Alternatively you can use a variation on the duplicate check script to select the first example from each cluster, you can download it here http://macinchem.org/reviews/vortexscripts/ChoseOneFromClusters.vpy.zip. An alternative is to select the centroid of each cluster by modifying the script to perform an additional selection based on the DISTANCE value, the script can be downloaded here http://macinchem.org/reviews/vortexscripts/ChoseCentreFromClusters.vpy.zip.
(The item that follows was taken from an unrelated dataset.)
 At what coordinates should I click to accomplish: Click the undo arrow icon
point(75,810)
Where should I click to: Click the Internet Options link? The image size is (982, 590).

Dan Ormsby at Dotmatics provided me with a couple of script snippets that expose the fingerprint generation code, it turns out that under the hood there are a wide variety of fingerprint options the default options are all pre-set for the typical medicinal chemist user. I used the 150,000 molecule set to explore the impact of varying a couple of the options. Changing the atom path length in the fingerprint from 2 to 10 had minimal impact on the time taken, all less than 1 minute. To improve efficiency when working with these fingerprints they are usually delivered into Vortex in a hex packed format, the default is 1024 bits. I also did the clustering using the unpacked fingerprints since this would represent the slowest method. Using the unpacked fingerprints the run took two minutes to complete.

KNIME

There is also a RSC CICAG workshop describing the use of KNIME for clustering.

Summary

For small data sets of a few thousand structures there are multiple options for clustering, from Open Source toolkits to sophisticated desktop applications. However as the dataset increases the computational demands increase, and support for the use of all available cores becomes essential. For very large datasets I’ve only found two options Chemfp and Vortex. I’ve only used the free version of Chemfp (the commercial version may have better performance) and whilst it copes with several million structures it is very considerably slower than Vortex. Vortex also has the advantage of having the nice graphical user interface and scripting tools to allow further exploration of the dataset.